“Then you sold the milk, I suppose?”

“Yes, ma’am, and we didn’t get no more for it from the creamery than the farmers who had just the ornery cows.”

“Well, I’ve got an idea already. I’m going back to Cranford as soon as we’ve had dinner to see if it will work out. I suppose that’s your son?”

She looked with a smile at the awkward, embarrassed boy who had so little to say for himself.

“Well, while the girls fix you up some shelters where you can sleep to-night, if you stay here, I’m going to ask you to let him drive me into Cranford. I want to do some telephoning—and I think I’ll have good news for you when I come back.”

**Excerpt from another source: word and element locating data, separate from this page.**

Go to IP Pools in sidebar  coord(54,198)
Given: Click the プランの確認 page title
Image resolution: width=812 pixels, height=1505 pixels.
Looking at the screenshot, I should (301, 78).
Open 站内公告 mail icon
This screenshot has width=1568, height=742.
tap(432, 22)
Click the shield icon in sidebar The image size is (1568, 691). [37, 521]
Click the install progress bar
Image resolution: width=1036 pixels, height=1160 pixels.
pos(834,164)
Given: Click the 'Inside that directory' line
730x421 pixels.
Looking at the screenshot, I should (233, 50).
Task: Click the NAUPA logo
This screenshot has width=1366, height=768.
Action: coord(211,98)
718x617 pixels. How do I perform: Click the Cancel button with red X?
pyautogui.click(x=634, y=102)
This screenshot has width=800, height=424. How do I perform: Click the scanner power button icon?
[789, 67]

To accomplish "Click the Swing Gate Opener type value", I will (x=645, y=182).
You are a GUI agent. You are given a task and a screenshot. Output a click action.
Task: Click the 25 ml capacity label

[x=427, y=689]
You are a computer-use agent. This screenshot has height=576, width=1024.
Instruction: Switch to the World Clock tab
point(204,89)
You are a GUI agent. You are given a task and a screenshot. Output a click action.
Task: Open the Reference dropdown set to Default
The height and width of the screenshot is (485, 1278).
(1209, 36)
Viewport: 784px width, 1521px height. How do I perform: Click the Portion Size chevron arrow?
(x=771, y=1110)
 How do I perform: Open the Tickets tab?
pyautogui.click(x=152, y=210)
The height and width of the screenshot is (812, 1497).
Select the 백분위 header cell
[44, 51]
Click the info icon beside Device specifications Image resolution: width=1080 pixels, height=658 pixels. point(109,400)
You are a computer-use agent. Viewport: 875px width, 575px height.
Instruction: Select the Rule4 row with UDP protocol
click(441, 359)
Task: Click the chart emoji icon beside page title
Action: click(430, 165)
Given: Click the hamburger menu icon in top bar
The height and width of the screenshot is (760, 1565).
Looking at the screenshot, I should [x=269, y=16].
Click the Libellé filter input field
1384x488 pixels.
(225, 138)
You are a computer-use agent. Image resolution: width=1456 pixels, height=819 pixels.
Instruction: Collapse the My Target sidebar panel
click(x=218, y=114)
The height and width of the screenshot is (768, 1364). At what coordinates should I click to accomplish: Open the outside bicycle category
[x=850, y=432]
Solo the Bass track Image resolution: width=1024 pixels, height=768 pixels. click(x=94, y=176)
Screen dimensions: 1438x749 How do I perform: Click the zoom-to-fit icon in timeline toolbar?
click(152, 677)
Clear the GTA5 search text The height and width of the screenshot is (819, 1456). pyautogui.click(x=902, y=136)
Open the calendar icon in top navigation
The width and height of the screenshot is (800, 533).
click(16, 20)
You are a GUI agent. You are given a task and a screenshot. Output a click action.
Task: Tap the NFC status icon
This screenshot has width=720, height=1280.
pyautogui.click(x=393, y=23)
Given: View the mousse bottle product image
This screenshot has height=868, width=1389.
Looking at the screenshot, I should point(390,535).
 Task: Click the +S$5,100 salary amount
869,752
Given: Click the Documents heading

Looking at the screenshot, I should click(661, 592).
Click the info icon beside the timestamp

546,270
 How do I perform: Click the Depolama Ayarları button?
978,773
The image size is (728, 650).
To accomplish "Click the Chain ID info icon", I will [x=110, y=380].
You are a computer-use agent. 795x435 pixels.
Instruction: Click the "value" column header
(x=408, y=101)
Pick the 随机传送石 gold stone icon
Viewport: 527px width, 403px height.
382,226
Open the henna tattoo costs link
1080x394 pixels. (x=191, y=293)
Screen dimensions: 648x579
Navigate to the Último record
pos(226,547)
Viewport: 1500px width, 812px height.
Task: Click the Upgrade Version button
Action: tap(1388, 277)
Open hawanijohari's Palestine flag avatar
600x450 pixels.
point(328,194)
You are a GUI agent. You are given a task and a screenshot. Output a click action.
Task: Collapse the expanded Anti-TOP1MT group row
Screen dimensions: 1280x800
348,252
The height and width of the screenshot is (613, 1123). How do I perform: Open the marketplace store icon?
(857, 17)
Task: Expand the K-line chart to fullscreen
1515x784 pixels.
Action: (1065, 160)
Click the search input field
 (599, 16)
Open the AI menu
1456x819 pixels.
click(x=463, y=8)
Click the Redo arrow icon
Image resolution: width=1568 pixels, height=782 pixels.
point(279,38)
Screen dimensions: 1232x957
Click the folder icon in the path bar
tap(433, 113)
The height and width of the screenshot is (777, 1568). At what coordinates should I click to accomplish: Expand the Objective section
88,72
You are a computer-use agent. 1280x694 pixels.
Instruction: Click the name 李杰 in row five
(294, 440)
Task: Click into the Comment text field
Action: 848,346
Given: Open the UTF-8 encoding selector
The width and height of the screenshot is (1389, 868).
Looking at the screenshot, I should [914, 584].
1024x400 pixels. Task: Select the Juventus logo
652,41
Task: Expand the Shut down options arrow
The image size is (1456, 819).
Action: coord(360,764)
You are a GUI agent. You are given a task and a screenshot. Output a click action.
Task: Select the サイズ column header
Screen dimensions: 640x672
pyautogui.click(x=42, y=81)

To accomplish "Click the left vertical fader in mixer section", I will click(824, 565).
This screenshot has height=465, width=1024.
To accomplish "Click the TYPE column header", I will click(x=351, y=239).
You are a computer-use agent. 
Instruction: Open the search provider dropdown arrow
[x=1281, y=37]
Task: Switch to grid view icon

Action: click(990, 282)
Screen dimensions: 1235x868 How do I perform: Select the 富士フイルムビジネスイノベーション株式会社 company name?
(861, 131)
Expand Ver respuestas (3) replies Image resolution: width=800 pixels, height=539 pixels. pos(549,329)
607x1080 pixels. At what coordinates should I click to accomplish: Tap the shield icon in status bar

Strangely enough, Mrs. Pratt made no objection to this plan. Once she had begun to yield to the charm of Eleanor’s manner, and to believe that the Camp Fire Girls meant really to help and were not merely stopping out of idle curiosity, she recovered her natural manner, which turned out to be sweet and cheerful enough, and she also began to look on things with brighter eyes.

“Makes no difference whether you have good news or not, my dear,” she said to Eleanor. “You’ve done us a sight of good already. Waked me up an’ made me see that it’s wrong to sit down and cry when it’s a time to be up an’ doin’.”

“Oh, you wouldn’t have stayed in the dumps very long,” said Eleanor, cheerfully. “Perhaps we got you started a little bit sooner, but I can see that you’re not the sort to stay discouraged very long.”

Then, while a few of the girls, with the aid of the Pratt children, washed dishes and cleared up after the meal, Eleanor took aside Margery and some of the stronger girls, like Bessie and Dolly, to show them what she wanted done while she was away.

“There’s plenty of wood around here,” she said. “A whole lot of the boards are only a little bit scorched, and some of them really aren’t burned at all. Now, if you take those and lay them against the side of that steep bank there, near where the big barn stood, you’ll have one side of a shelter. Then take saplings, and put them up about seven feet away from your boards.”